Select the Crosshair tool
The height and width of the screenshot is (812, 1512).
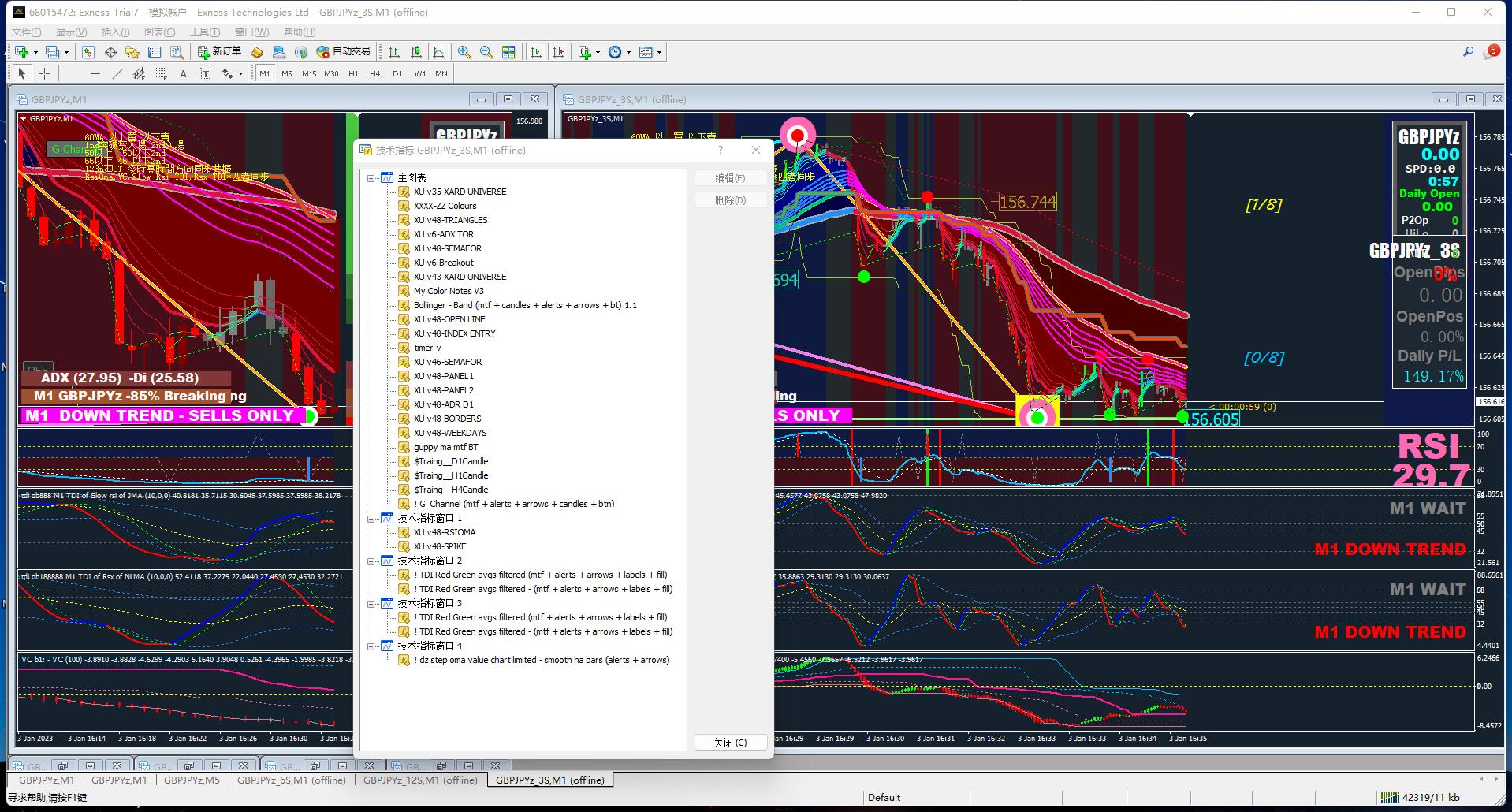(45, 73)
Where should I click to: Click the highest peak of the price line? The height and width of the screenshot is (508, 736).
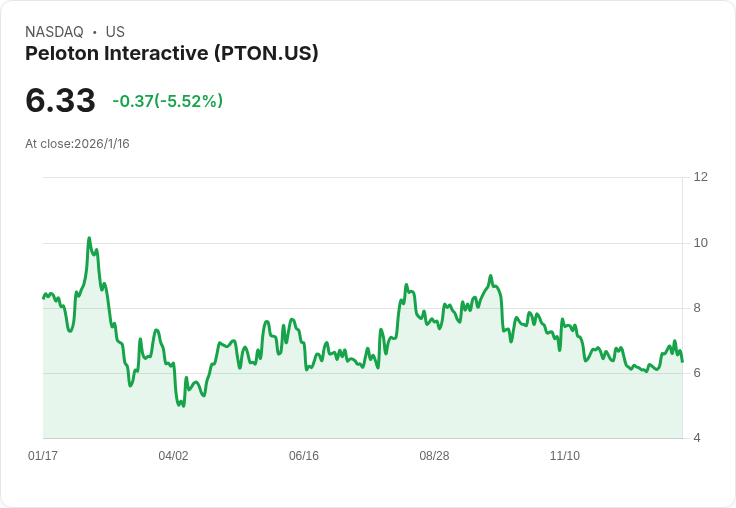(x=89, y=239)
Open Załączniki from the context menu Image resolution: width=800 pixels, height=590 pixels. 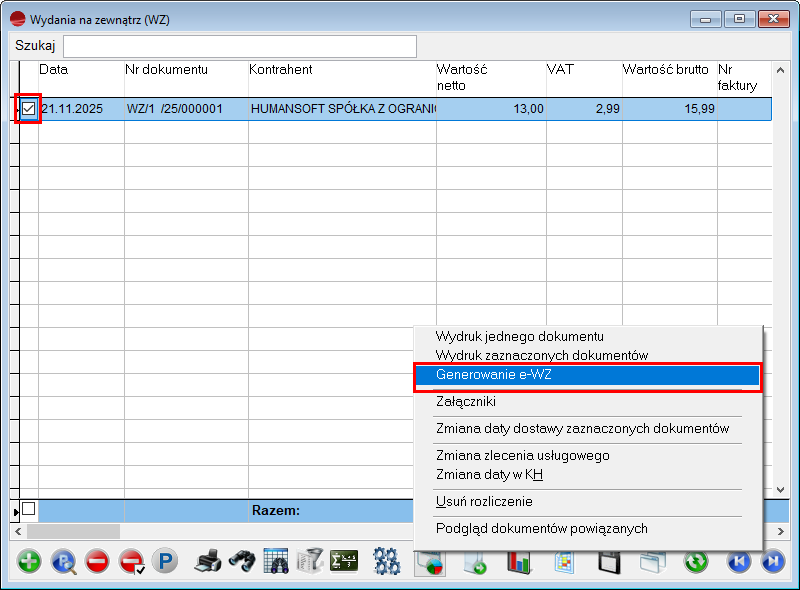coord(466,401)
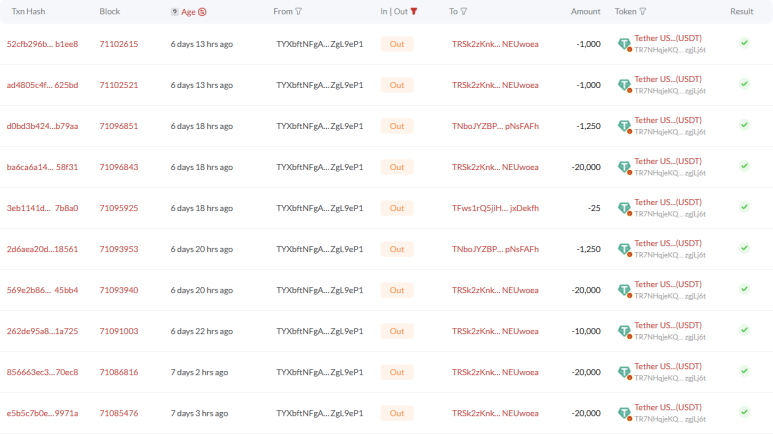Open transaction hash 3eb1141d... 7b8a0

point(42,208)
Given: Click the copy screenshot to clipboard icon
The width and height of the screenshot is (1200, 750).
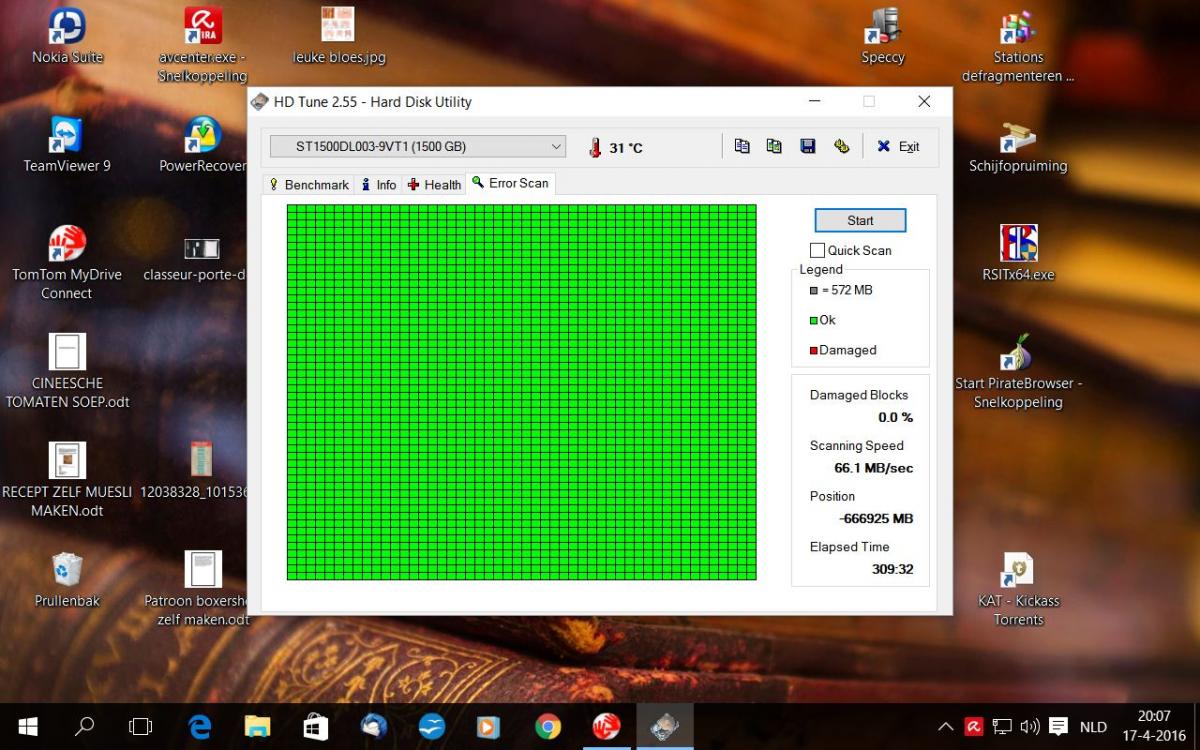Looking at the screenshot, I should (x=774, y=146).
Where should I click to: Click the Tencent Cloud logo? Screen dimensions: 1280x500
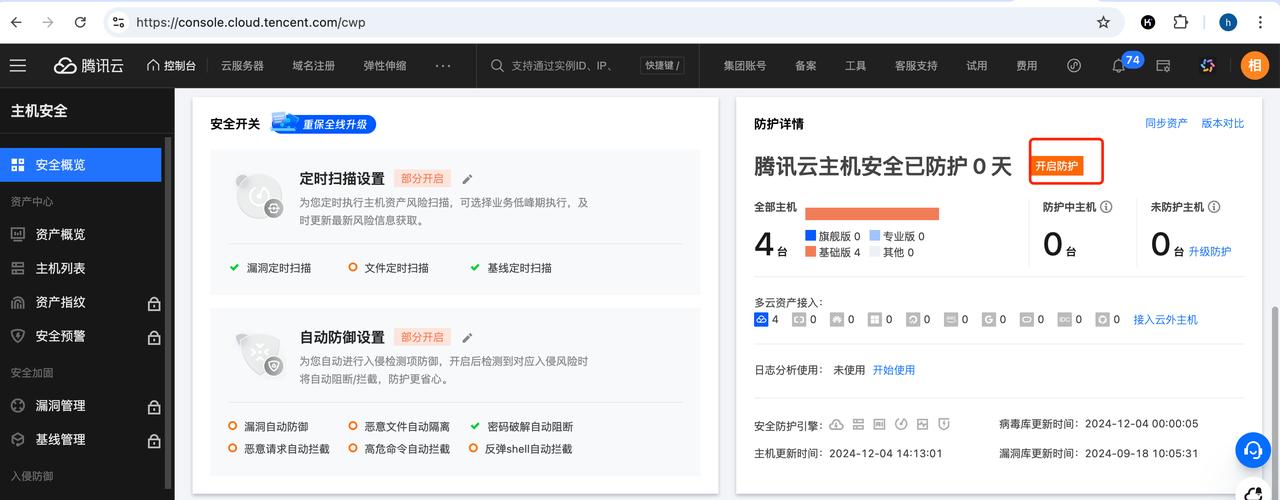coord(89,66)
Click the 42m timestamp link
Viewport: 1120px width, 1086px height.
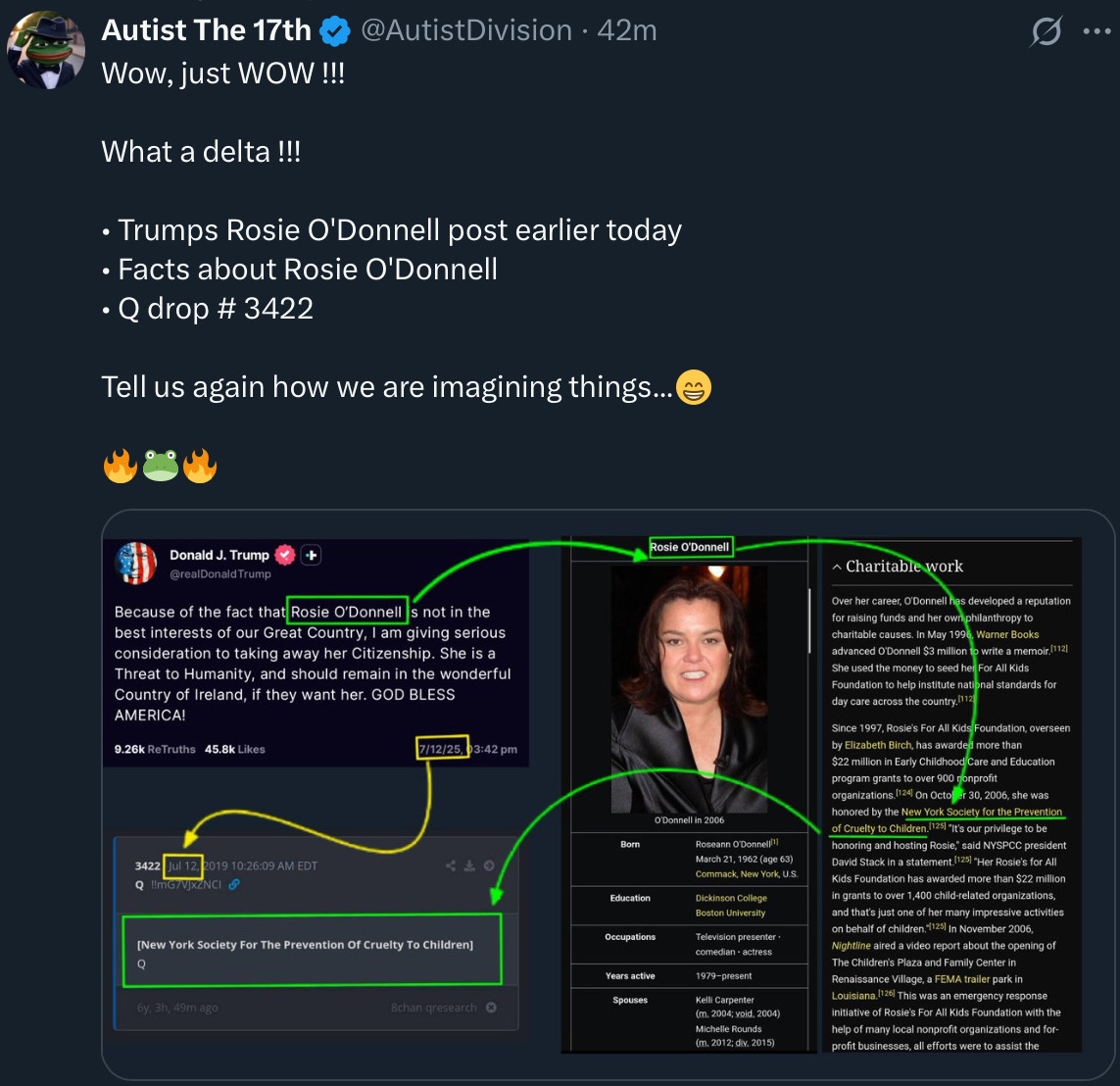click(x=626, y=30)
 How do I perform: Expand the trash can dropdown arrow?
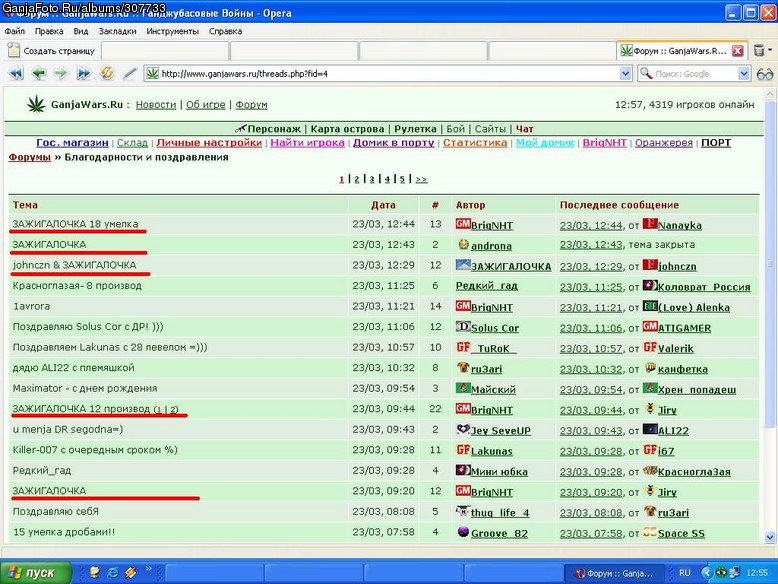pos(770,50)
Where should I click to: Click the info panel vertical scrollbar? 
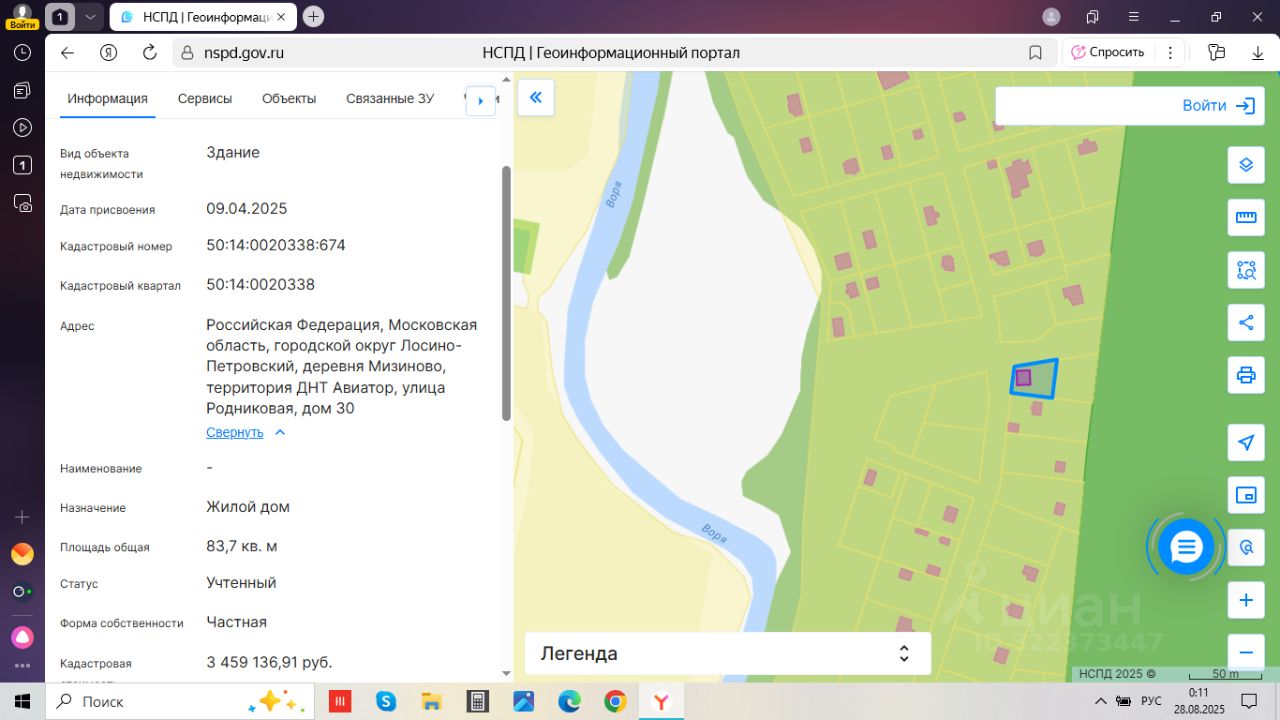506,293
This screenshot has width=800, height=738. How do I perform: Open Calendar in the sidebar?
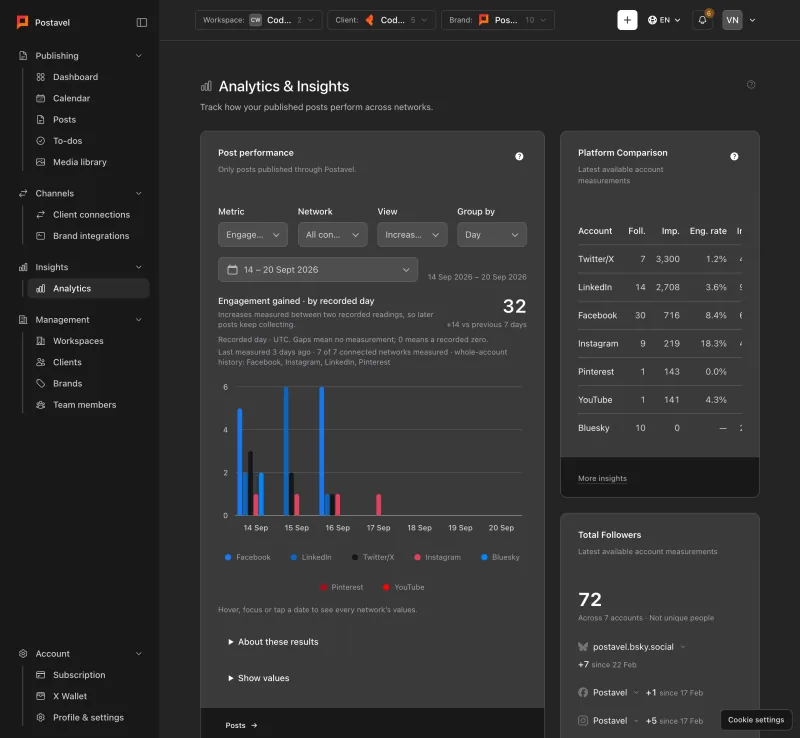(x=71, y=98)
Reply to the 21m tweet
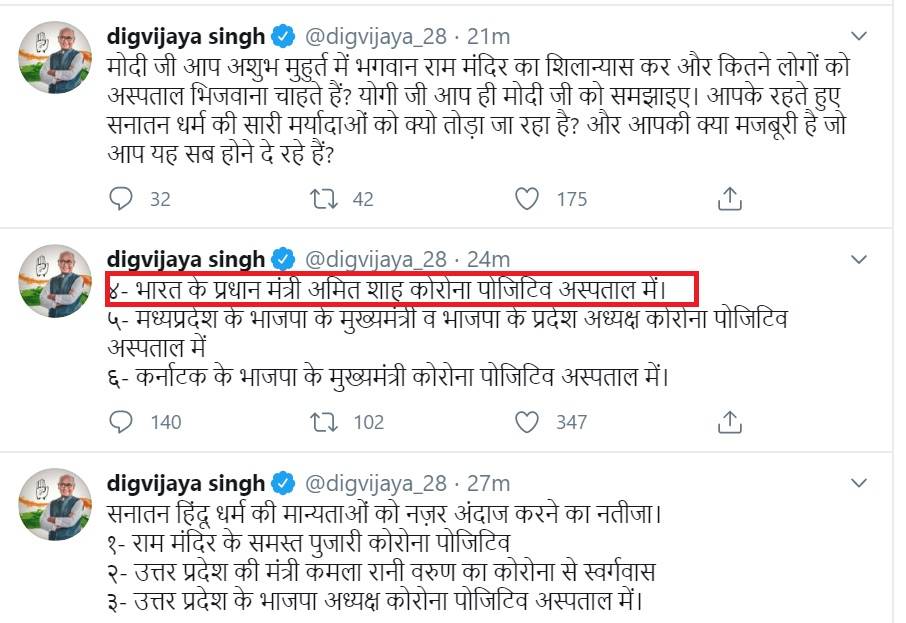The width and height of the screenshot is (906, 623). point(121,199)
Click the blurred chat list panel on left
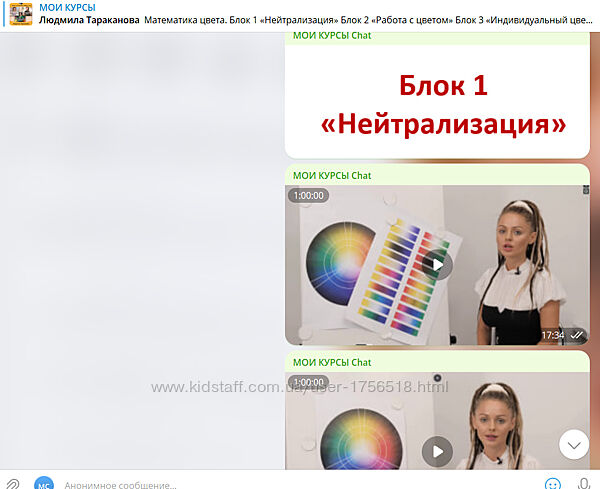 pyautogui.click(x=140, y=250)
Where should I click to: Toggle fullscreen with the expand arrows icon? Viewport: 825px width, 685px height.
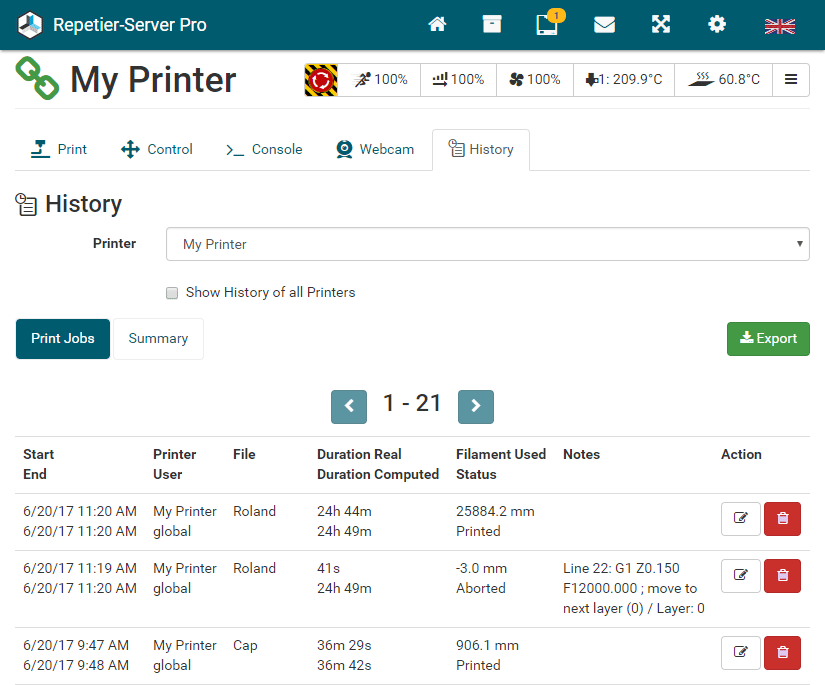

#### What needs to be done:
All lines carrying the word "icon" must be copied from the data above.

#### Answer section:
Given: Click the copy screenshot to clipboard icon
Where should I click to: Toggle fullscreen with the expand arrows icon? Viewport: 825px width, 685px height.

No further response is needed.